Yatırım bedeli açısından yapılan değerlendirmede; taraflar arasında akdedilen Çerçeve Protokolün 7. maddesinde; bayinin, Bayilik Anlaşması ve ekleri ile mevzuat hükümlerini ihlal etmemesi kaydıyla davacı tarafından davalı bayiye 7.500,00 USD+KDV tutarında yatırım katılım bedelinin ödeneceğinin düzenlendiği, davalı tarafından davacı şirkete sözleşmenin ilgili maddesi uyarınca yatırım bedeline ilişkin olarak 19.08.2015 tarihinde 7.500,00 USD + KDV karşılığı toplam 25.426,05 TL tutarında fatura tanzim edildiği, davacının sunulan kayıtlarında da 01.09.2015 tarihinde söz konusu davalı faturasının davalı alacağı olarak kaydedildiği ve davalının ürün alımından kaynaklı davacının fatura ettiği borcuna mahsup edildiği, yine protokolün aynı maddesinde bayi tarafından bayilik sözleşmesinin 5 yıllık süresinden önce feshedilmesi halinde yatırım katılım bedelinin 5 yıllık anlaşma dönemi için tespit edilen miktarının, işlememiş anlaşma dönemine tekabül eden kısmının ödeme tarihinden itibaren işleyecek Libor+3 oranındaki faiziyle birlikte davacıya iade edeceğinin düzenlendiği anlaşılmakla davalı tarafından haklı bir neden olmaksızın sözleşme süresinden önce feshedildiğinden davacının sözleşmenin kalan süresine tekabül eden yatırım katılım bedelini talep edebileceği sonucuna varılmıştır.

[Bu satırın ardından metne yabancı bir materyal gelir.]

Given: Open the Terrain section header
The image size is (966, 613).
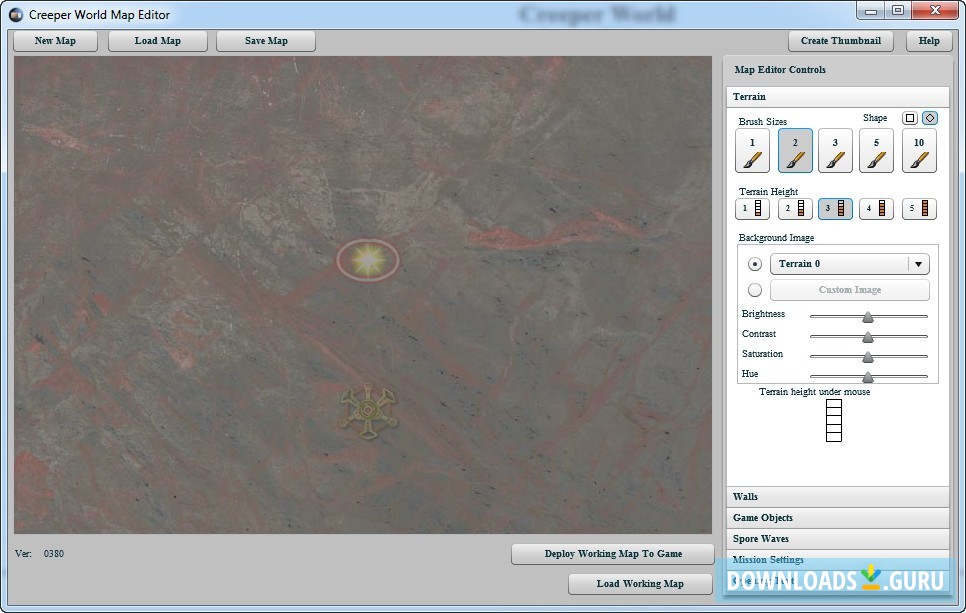Looking at the screenshot, I should pyautogui.click(x=837, y=97).

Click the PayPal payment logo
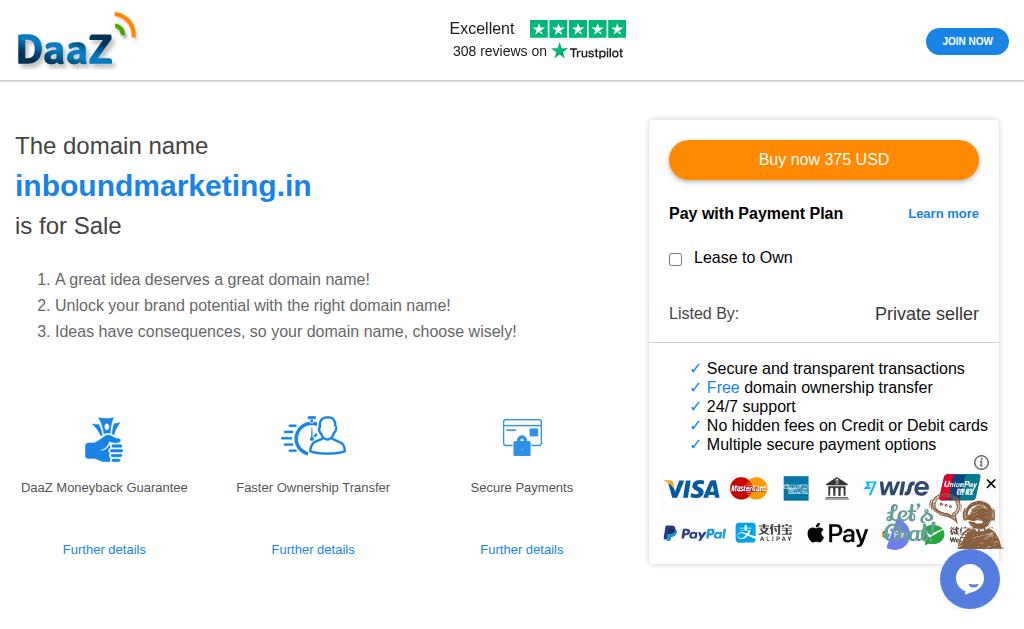click(695, 534)
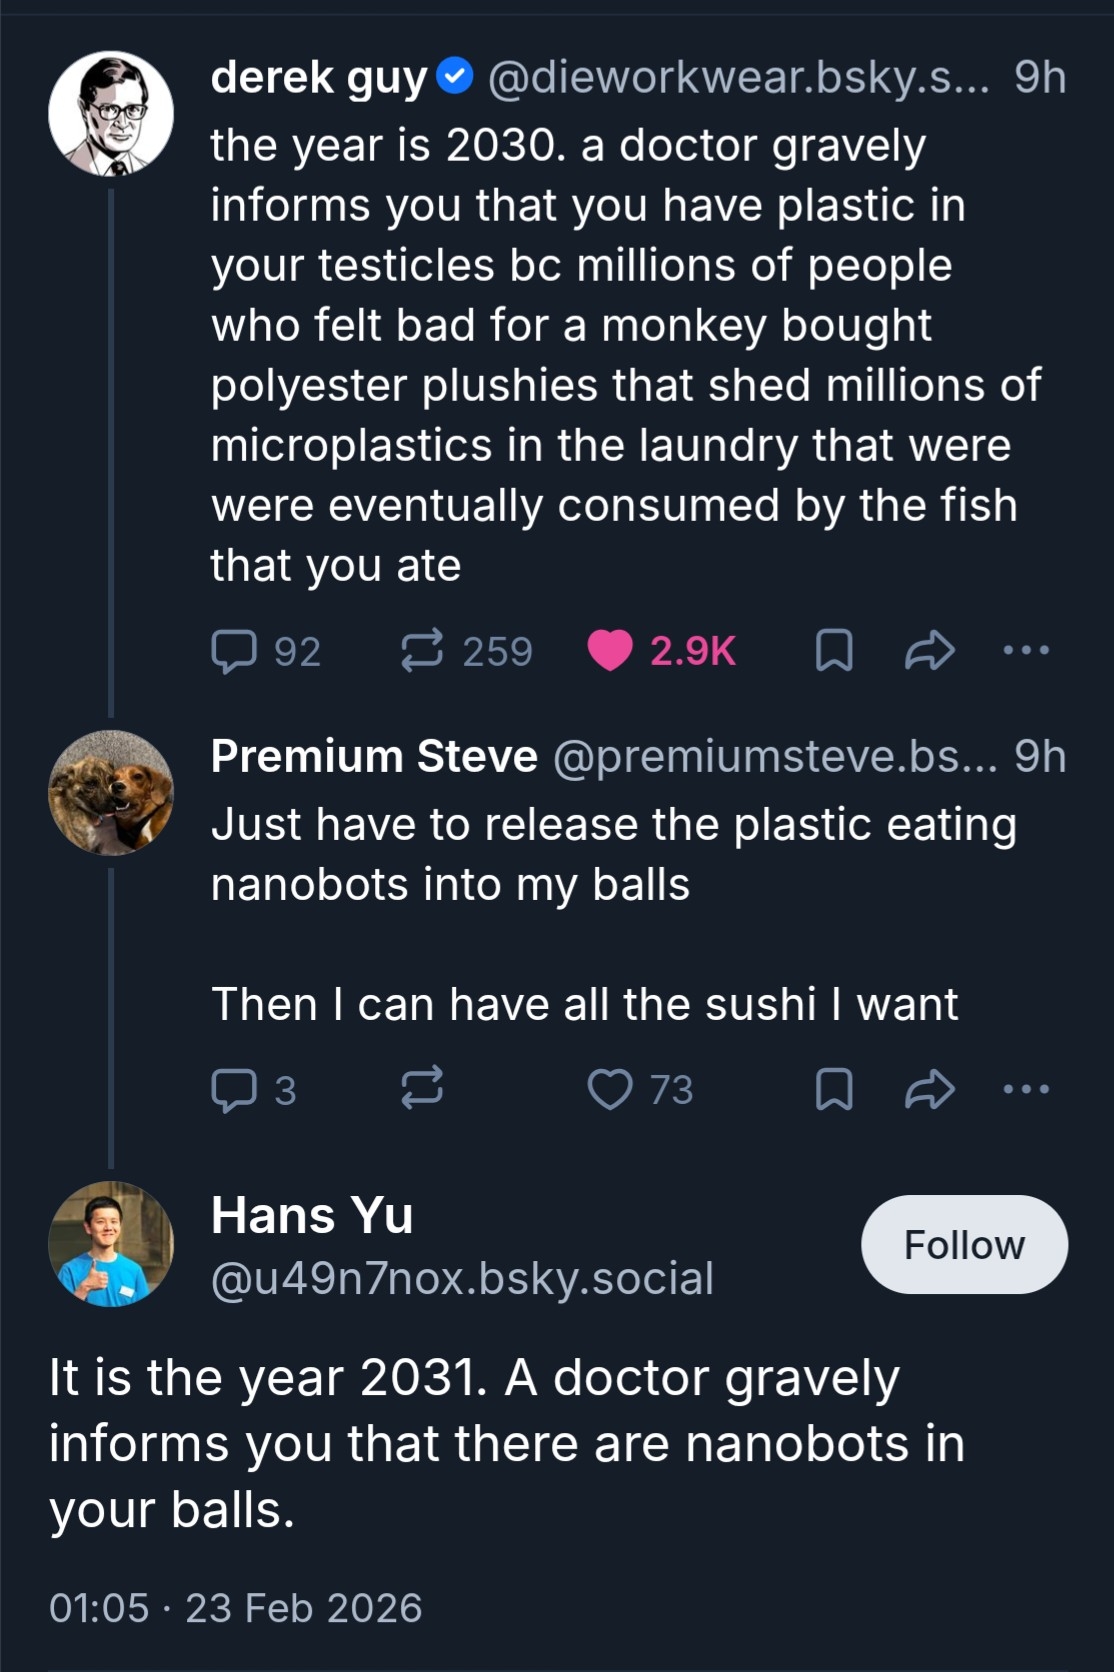Bookmark derek guy's post
1114x1672 pixels.
click(x=834, y=651)
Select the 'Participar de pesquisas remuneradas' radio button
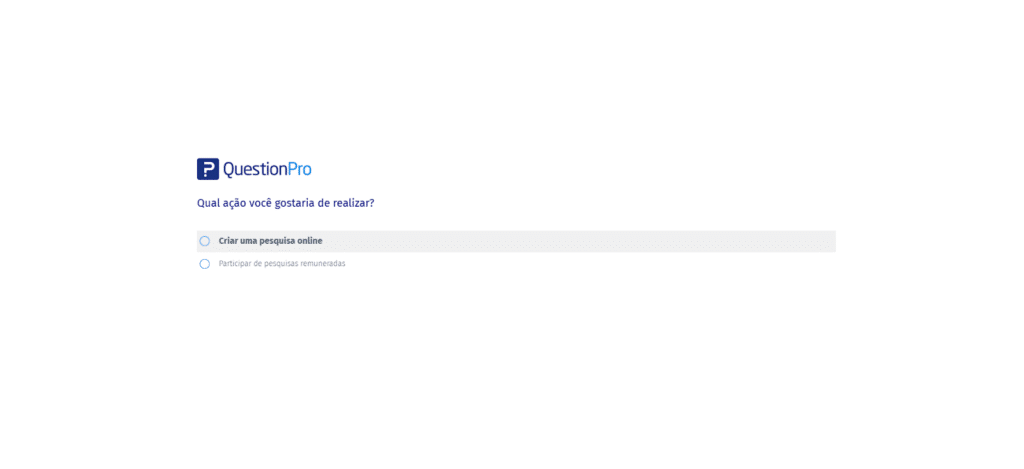This screenshot has height=469, width=1024. 204,264
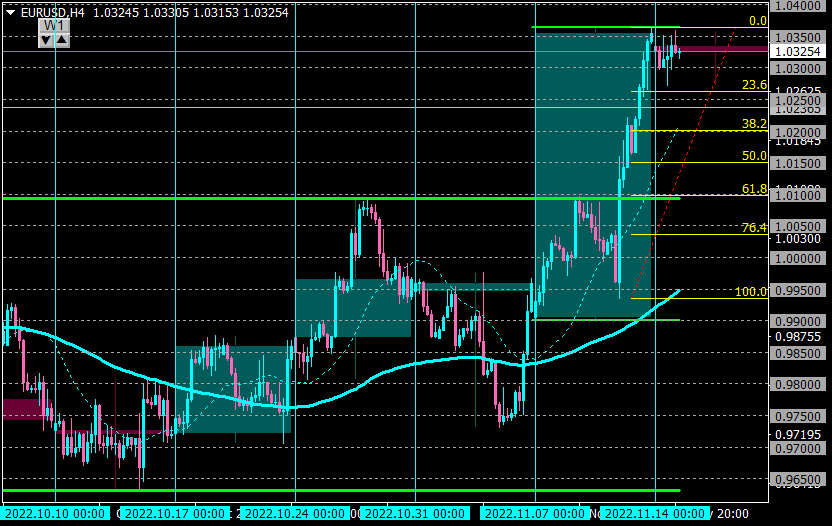Click the 0.96500 price scale label
This screenshot has height=526, width=832.
(x=798, y=480)
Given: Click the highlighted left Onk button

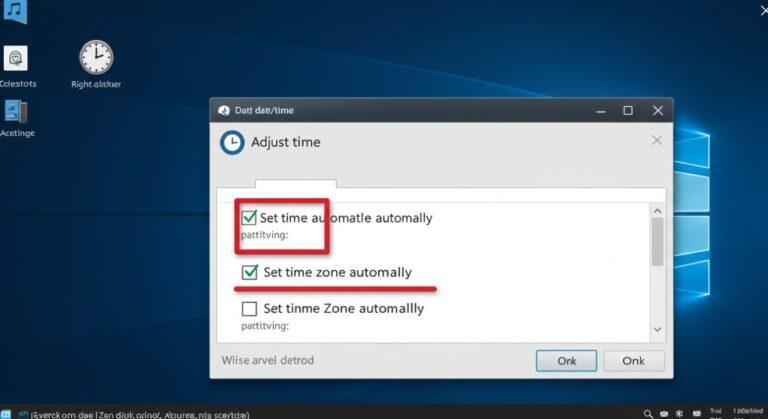Looking at the screenshot, I should [566, 361].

Bilirkişi tarafından davacının talep edebileceği yatırım katılım bedelinin 2.961,39 USD olduğu hesaplanmıştır. Bu nedenle Çerçeve Protokolün 7. Maddesi uyarınca yatırım bedeli açısından; talebin kısmen kabulüne, 2.961,39 USD yatırım bedelinin ödeme tarihi olan 19/08/2015 tarihinden itibaren işleyecek yıllık libor+3 oranındaki faizi ile birlikte davalıdan tahsili ile davacıya ödenmesine karar verilmiştir.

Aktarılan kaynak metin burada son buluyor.